Nadir toprak elementleri konusunda iyi bir rezerve sahip olunduğunu belirten Cumhurbaşkanı Erdoğan, “Eskişehir’de keşfettiğimiz 694 milyon tonluk nadir toprak elementi rezervimizi yıllık 1200 ton cevher işleyecek bir tesisle kazanca dönüştüreceğiz.

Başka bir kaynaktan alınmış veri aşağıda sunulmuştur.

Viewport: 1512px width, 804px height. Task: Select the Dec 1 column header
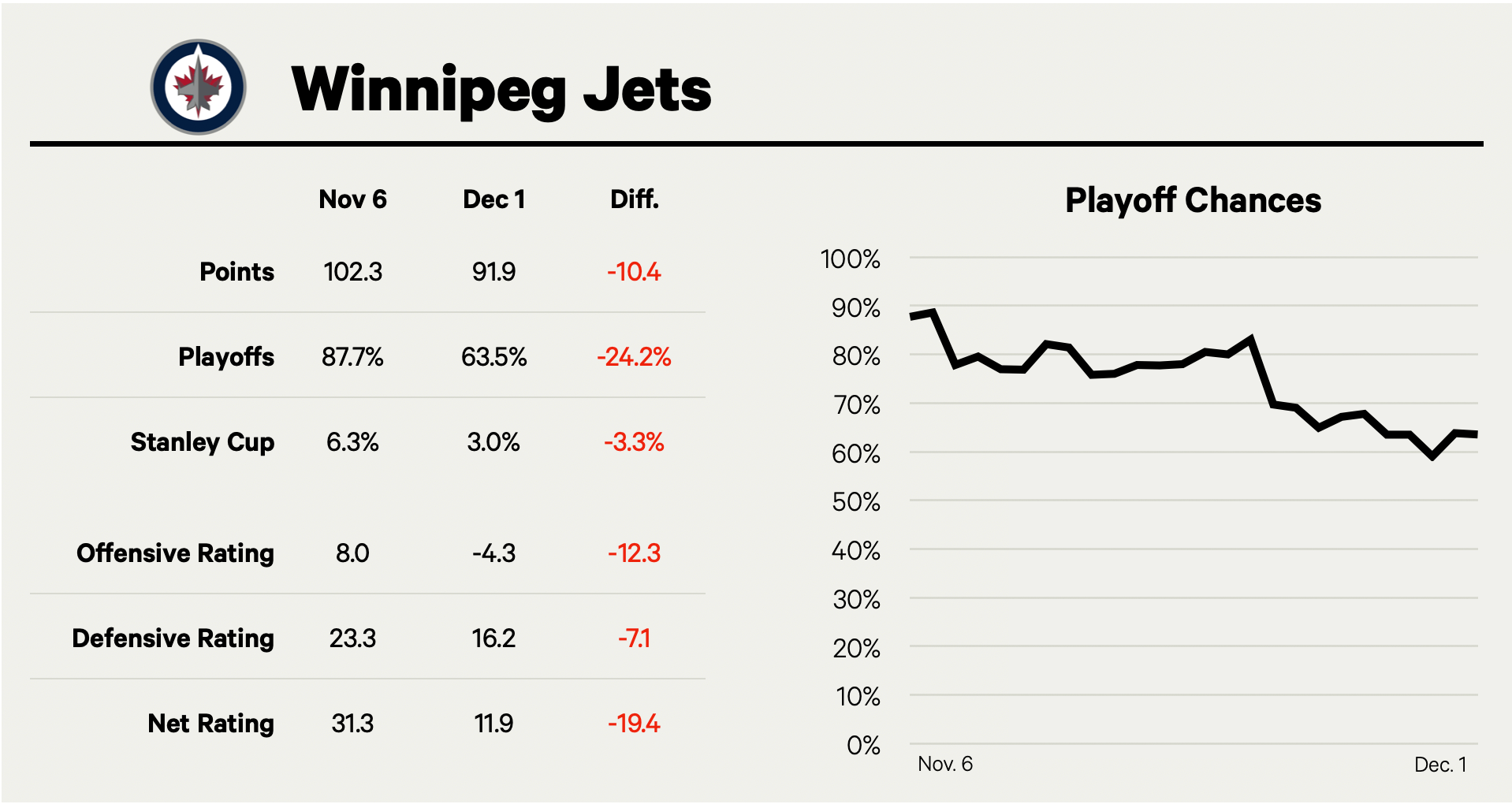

Ham maddeyle başlayıp nihai ürününe kadar uzanacak bir sistemle ülkemizin tüm değerlerini harekete geçirmekte kararlıyız” sözlerini sarf etti.

“ÜLKEMİZİ DÜNYANIN EN BÜYÜK 10 EKONOMİSİ ARASINA ÇIKARMA HEDEFİMİZE SIKI SIKIYA BAĞLIYIZ”

Diğer alanlarda da benzeri güzel gelişmeler yaşandığını vurgulayan Cumhurbaşkanı Erdoğan, dünyada küresel tedarikleri belirli yerlere terk edip sadece fikri mülkiyet haklarının kazancıyla yetinme devrinin geride kaldığını ifade etti.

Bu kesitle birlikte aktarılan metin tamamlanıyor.